Hello,
One thing I had on mind and I would like to know is, by making the engine 64 bits, will we be able to expend our mods number above 255 ?
Hello,
One thing I had on mind and I would like to know is, by making the engine 64 bits, will we be able to expend our mods number above 255 ?
The matter of the game being limited to 255 esps/esms has nothing to do with it being 32bit or 64bit.
From what I understand the limit is simply due to them only assigning a single 'block' comprising 255 segments to mods.
Fallout 4 is 64bit and it's still limited to 255 esps/esms.
All objects in the game have a 32-bit ID code: the FormID. This is expressed in hexadecimal (base-16) numbering, making it eight hexadecimal digits long (1 hex number is worth 4 bits).

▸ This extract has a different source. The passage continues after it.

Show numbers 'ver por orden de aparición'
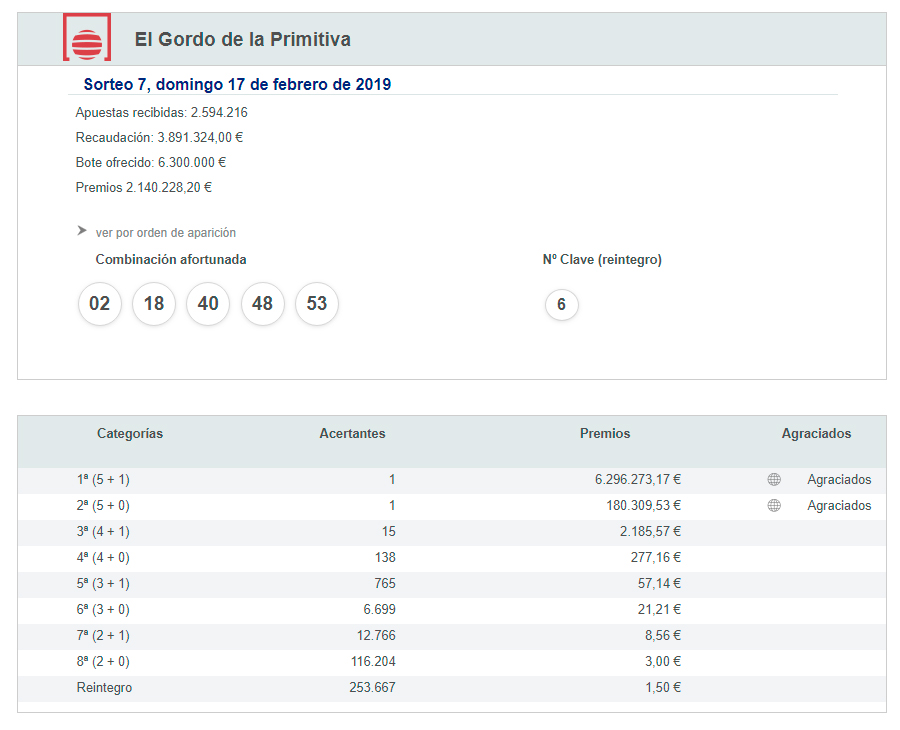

The first two digits are the module's load order. Since that's only eight bits worth, that means load order has only 256 index numbers available for modules. The main game module ALWAYS occupies index 00, and the savegame ALWAYS occupies the FF index, leaving 254 index numbers available. Skyrim includes an Update module containing all fixes to the main game module, which should ALWAYS occupy index slot 01, leaving 253.

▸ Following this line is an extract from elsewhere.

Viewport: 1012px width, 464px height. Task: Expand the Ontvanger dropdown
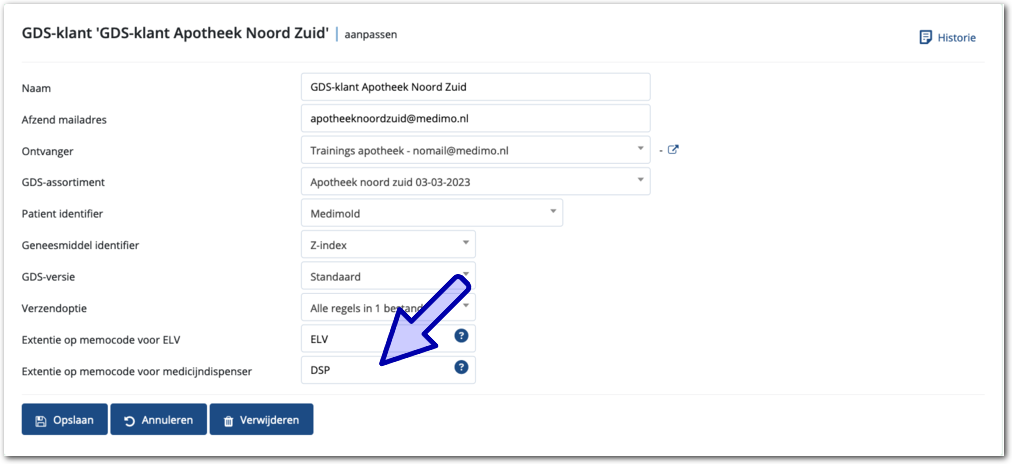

As Deven stated, FO4 still is using a 32-bit FormID system, so again only 8 bits for a module index. I doubt SSE will change that. If it did go 64-bit, you'd basically have unwieldy FormIDs like "000100000000080A". Do you want to remember all those zeroes for console FormID codes? Skyrim barely used up all the other 6 digits worth for 32-bit FormIDs, going into the 100000 range at most. In terms of base-10, six hex digits allow for 16,777,215 objects to be index by the formID for each module.